» **Texto de origen**:

La inmensa producción novelística de Émile Zola (1840-1902) ha desplazado tradicionalmente a un segundo plano la relevancia de su obra narrativa breve, menos copiosa, pero no por ello de inferior calidad literaria. En los últimos años, no obstante, este panorama ha cambiado con la merecida revalorización de sus cuentos y relatos.
La selección de esta pequeña antología no obedece a leyes azarosas ni caprichos editoriales, sino a criterios literarios que tienen su primer punto de encuentro en el marco de El Mensajero de Europa, prestigiosa revista rusa con la que Zola colaboró regularmente entre 1875 y 1880. Como precisan en su postfacio los traductores (Gonzalo Gómez Montoro y Rubén Pujante Corbalán), en algunos casos los textos no habían vuelto a traducirse al español desde hacía más de un siglo.
Émile Zola, considerado uno de los padres del naturalismo, nació en París en 1840. Transcurrió su infancia en Aix-en-Provence, donde fue compañero de estudios de Paul Cézanne. En 1858 regresó a París y, tras no aprobar los exámenes de bachillerato, consiguió empleo en las aduanas y, después, en la editorial Hachette. Este último trabajo le permitió entrar en contacto con el mundo artístico de la capital y descubrir su vocación literaria. En 1864, publicó su primer libro, Cuentos para Ninon, y, el año siguiente, la novela autobiográfica La confesión de Claude (Funambulista, 2013). A partir de entonces, se dedicó exclusivamente a la escritura y, paulatinamente, fue alejándose del romanticismo y acercándose a la filosofía positivista y al realismo. Con Teresa Raquin (1867) se consagró ante el gran público, y, entre 1870 y 1893, ideó y escribió Los Rougon-Macquart, un ambicioso proyecto compuesto por veinte novelas de carácter naturalista (entre las cuales Naná y Germinal) en que relató la historia de varias generaciones de una familia bajo el Segundo Imperio.
Entre su obra ensayística destacan La novela experimental (1880), que fue el más importante manifiesto del naturalismo, y ¡Yo acuso! (1898), un extenso artículo en el que defendió abiertamente la inocencia del capitán Dreyfus, judío acusado de alta traición a la patria. A raíz de este artículo, tuvo que exiliarse a Londres hasta que se demostró el complot en el famoso «Asunto Dreyfus». En 1899 volvió a París y el 29 de septiembre de 1902 murió asfixiado por el mal funcionamiento de una chimenea, aunque su fallecimiento queda todavía envuelto en el misterio.

» **Lo que debe hacer**:
a - Responda estas preguntas a partir del texto sobre Émile Zola:
(i) ¿Con qué revista rusa colaboró Zola regularmente entre 1875 y 1880?
(ii) ¿De quién fue compañero de estudios en Aix-en-Provence?
(iii) ¿A qué ciudad tuvo que exiliarse a raíz de ¡Yo acuso!?
b - Reproduzca del texto sobre Émile Zola el fragmento comprendido entre "Entre su obra" y "en el misterio.", ambos incluidos.
El listado no interviene en nada de esto.

» **Registros listados**:
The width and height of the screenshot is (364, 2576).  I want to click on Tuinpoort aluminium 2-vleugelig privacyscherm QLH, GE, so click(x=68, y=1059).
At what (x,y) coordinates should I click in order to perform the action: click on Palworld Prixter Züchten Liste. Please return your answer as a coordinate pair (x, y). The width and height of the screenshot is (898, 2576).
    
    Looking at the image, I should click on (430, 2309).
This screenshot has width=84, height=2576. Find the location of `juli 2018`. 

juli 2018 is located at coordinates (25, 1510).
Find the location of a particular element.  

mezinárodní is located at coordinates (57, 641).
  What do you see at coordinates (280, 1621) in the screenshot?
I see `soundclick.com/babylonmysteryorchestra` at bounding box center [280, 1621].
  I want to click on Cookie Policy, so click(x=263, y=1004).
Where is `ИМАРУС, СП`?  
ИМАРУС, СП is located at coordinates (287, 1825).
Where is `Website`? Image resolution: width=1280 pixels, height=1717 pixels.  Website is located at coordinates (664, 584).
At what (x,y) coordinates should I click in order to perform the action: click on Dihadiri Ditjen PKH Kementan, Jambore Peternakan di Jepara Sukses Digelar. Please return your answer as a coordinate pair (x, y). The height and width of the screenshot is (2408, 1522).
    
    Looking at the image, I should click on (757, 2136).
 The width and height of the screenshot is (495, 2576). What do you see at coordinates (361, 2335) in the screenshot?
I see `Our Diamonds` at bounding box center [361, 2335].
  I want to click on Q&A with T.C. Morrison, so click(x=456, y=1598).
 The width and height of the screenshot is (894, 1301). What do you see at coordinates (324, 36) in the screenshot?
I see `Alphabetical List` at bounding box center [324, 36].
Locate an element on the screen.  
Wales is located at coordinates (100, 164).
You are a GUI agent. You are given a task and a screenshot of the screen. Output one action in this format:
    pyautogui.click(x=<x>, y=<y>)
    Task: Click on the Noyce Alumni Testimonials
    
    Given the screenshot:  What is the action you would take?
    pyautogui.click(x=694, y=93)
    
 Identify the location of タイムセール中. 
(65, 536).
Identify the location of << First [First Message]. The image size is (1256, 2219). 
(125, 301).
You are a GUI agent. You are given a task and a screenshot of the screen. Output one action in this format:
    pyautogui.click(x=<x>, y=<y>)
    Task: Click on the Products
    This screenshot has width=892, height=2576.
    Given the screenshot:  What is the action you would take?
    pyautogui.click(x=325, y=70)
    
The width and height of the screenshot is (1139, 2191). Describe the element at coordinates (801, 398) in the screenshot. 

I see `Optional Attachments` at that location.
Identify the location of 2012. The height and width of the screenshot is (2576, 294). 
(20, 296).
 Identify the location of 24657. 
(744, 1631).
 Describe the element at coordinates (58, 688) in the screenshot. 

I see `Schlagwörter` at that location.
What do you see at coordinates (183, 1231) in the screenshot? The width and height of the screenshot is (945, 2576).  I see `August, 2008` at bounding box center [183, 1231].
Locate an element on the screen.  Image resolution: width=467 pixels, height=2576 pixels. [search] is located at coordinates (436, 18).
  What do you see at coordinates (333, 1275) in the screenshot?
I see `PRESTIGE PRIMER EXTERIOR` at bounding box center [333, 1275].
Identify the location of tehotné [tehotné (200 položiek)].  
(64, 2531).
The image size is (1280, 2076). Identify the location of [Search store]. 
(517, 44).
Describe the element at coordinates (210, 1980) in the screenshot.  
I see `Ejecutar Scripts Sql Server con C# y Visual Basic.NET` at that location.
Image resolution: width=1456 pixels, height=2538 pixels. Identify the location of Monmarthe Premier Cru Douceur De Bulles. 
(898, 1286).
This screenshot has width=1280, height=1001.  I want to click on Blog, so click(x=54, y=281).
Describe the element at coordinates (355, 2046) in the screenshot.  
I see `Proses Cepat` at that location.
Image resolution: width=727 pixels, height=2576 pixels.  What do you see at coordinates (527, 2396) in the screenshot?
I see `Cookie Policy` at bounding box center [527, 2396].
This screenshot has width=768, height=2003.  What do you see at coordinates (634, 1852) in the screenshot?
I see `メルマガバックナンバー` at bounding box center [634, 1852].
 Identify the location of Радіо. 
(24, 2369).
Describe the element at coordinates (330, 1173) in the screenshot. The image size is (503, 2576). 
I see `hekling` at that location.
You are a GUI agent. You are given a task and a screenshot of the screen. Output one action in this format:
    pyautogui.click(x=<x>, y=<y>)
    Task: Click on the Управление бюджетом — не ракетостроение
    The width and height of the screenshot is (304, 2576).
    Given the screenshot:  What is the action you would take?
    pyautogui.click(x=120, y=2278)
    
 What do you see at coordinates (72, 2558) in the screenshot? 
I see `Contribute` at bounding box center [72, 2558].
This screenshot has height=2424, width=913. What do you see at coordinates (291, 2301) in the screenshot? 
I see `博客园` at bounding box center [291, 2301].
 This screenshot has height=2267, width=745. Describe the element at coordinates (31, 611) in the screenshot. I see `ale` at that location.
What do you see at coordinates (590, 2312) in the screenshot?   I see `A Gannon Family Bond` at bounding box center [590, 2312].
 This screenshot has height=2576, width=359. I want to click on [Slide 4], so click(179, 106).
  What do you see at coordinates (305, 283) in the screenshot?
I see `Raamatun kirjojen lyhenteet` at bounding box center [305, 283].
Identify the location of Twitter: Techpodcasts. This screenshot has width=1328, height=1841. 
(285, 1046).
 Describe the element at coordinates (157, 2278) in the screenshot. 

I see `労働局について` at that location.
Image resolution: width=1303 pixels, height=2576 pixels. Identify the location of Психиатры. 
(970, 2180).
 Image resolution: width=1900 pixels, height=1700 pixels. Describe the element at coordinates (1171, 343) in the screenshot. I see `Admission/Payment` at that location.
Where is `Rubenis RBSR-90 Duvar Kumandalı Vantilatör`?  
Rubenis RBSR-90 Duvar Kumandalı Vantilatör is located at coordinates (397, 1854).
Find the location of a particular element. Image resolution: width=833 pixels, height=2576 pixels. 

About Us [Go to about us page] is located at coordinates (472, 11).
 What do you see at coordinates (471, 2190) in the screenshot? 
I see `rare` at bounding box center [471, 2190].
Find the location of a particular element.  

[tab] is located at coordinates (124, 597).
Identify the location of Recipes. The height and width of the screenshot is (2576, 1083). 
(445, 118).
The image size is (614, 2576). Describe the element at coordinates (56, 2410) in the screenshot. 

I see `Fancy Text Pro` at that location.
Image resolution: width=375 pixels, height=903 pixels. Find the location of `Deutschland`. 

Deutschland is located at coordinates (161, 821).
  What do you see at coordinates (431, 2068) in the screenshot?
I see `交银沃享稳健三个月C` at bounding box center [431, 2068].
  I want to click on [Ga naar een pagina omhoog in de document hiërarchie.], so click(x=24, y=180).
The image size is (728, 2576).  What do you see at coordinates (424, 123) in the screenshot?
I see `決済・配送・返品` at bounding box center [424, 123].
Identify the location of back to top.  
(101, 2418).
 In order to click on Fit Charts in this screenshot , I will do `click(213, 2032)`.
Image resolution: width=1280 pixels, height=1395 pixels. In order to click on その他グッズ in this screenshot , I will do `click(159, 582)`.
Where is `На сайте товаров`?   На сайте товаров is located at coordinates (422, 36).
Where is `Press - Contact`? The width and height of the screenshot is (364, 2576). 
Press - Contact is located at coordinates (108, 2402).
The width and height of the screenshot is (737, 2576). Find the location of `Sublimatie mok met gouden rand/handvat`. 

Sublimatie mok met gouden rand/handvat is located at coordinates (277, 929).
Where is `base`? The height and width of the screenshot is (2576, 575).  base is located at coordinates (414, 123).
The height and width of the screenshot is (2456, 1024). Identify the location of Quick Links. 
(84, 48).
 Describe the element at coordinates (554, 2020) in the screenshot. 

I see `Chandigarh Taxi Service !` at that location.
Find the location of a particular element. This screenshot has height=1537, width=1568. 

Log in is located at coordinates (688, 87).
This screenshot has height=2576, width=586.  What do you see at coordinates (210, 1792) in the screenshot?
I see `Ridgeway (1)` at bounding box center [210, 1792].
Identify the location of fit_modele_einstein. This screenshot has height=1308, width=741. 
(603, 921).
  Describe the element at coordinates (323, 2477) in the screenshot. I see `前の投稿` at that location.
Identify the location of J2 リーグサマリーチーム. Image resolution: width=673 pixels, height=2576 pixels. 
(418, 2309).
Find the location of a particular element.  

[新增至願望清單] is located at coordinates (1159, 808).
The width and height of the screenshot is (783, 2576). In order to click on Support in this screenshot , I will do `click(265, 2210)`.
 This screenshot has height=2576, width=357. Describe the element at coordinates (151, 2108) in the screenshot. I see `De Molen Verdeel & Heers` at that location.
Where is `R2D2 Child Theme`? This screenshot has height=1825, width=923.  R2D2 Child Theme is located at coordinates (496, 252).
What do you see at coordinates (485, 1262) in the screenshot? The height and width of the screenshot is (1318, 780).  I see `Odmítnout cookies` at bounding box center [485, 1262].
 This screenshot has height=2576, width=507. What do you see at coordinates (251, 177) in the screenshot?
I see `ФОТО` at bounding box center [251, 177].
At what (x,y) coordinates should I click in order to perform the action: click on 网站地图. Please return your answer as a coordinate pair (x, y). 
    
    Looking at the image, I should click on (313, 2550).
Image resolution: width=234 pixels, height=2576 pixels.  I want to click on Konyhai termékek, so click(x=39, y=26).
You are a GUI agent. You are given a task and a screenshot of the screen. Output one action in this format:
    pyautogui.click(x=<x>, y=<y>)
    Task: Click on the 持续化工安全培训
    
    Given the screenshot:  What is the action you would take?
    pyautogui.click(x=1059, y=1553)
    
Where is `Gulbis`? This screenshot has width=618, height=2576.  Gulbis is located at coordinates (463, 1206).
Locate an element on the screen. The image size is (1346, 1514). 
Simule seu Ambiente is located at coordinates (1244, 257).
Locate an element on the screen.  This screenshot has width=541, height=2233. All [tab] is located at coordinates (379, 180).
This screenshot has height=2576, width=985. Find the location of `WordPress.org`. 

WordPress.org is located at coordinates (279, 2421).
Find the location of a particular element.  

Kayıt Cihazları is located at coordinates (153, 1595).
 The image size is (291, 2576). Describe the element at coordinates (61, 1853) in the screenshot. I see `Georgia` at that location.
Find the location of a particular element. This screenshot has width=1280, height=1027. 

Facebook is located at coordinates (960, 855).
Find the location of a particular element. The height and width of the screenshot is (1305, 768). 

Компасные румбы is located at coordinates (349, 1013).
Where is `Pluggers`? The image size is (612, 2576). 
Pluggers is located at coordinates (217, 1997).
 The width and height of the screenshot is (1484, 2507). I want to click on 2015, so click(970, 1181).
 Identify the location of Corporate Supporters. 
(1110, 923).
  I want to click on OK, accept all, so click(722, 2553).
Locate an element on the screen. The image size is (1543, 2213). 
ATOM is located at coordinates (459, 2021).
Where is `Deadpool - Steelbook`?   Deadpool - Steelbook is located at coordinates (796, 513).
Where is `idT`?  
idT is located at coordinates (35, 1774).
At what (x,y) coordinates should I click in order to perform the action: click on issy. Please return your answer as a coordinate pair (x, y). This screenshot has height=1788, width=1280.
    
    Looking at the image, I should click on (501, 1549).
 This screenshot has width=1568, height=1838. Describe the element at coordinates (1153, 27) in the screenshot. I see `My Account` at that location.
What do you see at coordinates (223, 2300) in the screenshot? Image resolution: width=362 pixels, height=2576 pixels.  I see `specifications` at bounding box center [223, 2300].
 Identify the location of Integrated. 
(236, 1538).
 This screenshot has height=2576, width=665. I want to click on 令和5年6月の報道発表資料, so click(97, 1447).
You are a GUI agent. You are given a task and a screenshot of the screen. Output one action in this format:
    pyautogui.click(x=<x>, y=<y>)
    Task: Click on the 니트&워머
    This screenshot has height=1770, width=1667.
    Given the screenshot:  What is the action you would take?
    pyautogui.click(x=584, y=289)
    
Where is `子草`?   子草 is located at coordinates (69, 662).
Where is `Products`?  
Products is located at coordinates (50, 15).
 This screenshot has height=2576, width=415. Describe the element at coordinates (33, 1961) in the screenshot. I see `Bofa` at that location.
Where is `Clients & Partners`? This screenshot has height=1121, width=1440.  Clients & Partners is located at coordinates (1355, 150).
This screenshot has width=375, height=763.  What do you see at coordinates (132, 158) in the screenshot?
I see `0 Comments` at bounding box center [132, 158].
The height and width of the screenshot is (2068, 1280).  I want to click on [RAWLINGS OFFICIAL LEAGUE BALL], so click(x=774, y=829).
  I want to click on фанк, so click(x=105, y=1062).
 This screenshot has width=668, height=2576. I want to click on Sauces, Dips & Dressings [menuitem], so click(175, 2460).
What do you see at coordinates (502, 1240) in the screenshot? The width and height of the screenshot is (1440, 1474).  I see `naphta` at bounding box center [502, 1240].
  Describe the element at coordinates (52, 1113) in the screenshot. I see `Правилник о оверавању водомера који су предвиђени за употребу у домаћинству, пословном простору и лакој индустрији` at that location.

» **Respuestas dadas**:
a -
(i) Con El Mensajero de Europa.
(ii) De Paul Cézanne.
(iii) A Londres.

b -
Entre su obra ensayística destacan La novela experimental (1880), que fue el más importante manifiesto del naturalismo, y ¡Yo acuso! (1898), un extenso artículo en el que defendió abiertamente la inocencia del capitán Dreyfus, judío acusado de alta traición a la patria. A raíz de este artículo, tuvo que exiliarse a Londres hasta que se demostró el complot en el famoso «Asunto Dreyfus». En 1899 volvió a París y el 29 de septiembre de 1902 murió asfixiado por el mal funcionamiento de una chimenea, aunque su fallecimiento queda todavía envuelto en el misterio.